The purpose of this study is to determine if subjects who switch from olanzpine, quetiapine or risperidone to aripiprazole show changes in body composition, weight, lipids, glucose, (and other metabolic markers), energy expenditure or caloric consumption after 14 weeks.

 

Inclusion Criteria :

•  Between 18-65 years of age, any race and either gender.

•  Meets DSM IV criteria for a psychotic disorder (schizophrenia, schizophreniform, brief psychotic disorder, schizoaffective disorder).  

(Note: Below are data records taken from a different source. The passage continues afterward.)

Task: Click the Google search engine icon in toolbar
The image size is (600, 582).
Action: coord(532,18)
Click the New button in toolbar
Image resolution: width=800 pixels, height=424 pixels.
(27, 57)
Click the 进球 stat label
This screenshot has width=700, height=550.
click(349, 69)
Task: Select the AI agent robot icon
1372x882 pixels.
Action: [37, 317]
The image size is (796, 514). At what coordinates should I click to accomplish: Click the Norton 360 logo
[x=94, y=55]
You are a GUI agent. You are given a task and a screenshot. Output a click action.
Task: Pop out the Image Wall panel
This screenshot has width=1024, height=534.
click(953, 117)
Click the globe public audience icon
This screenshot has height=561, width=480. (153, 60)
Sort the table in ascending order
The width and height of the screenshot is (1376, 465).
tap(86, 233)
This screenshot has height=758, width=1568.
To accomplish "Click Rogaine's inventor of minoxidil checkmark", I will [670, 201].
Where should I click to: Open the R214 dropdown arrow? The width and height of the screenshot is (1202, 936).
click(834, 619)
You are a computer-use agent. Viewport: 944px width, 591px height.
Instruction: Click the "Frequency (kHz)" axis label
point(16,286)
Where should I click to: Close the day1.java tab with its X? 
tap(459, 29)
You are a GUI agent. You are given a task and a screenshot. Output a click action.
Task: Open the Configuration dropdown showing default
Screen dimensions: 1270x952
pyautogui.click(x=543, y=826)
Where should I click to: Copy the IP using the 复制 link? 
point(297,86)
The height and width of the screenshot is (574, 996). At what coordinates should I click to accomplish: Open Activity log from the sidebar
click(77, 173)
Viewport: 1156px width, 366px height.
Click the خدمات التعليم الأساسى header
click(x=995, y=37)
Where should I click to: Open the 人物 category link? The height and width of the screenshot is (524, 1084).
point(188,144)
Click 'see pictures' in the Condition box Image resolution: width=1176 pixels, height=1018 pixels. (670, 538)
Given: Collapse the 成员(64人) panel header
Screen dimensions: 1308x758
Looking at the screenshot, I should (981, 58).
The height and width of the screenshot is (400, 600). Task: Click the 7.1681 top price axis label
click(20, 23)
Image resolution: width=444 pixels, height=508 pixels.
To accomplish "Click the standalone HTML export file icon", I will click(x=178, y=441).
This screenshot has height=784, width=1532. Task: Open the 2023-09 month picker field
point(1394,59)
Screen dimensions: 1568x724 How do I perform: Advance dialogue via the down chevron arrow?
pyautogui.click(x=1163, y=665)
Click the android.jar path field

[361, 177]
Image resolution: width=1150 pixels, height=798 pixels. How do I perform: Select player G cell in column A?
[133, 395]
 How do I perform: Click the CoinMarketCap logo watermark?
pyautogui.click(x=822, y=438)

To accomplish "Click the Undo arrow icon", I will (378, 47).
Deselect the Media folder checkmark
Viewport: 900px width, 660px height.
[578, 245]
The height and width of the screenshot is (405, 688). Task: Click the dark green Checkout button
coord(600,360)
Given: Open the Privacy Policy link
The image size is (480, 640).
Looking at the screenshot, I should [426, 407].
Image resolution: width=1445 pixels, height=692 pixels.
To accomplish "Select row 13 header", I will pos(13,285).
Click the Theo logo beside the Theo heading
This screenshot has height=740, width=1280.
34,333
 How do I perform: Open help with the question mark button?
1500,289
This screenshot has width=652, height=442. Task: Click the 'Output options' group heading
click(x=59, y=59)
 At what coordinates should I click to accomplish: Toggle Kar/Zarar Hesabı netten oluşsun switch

•  Antipsychotic monotherapy with olanzapine, risperidone or quetiapine for minimum of 1 month at entry into study and with weight gain of 1 BMI units while on this medication or development of abnormalities of glucose (greater than 110 mg/dl fasting), lipids   (TC, HDL, TG, or LDL greater than 10% change) or blood pressure (greater than 20 mmHg change in systolic and diastolic)

•  Antipsychotic monotherapy with aripiprazole is planned by the subject's treating psychiatrist.

•  Subjects able to fully participate in the informed consent process

•  Female subjects of childbearing potential must be using a medically accepted means of contraception which includes tubal ligation, hysterectomy, condoms, oral contraceptives, IUD, cervical cap, diaphragm, transdermal contraceptive patch, and abstinence.  

 

Exclusion Criteria:

•  Subjects have had a previous trial of aripiprazole

•  Subjects receiving other medications known to affect weight balance including depakote, lithium, tegretol, lamotragine, mirtazapine, corticosteroids and stimulants (i.e. methamphetamine) All concomitant medications will   be reviewed by the study physician.

•  Subjects are receiving over-the-counter weight loss medications or are actively involved with a weight loss program.

•  Serious, unstable medical illness.

•  At serious suicidal risk.

•  Subjects with substance abuse or dependence.

•  Subjects with an eating disorder.

•  Female subjects who are either pregnant or nursing.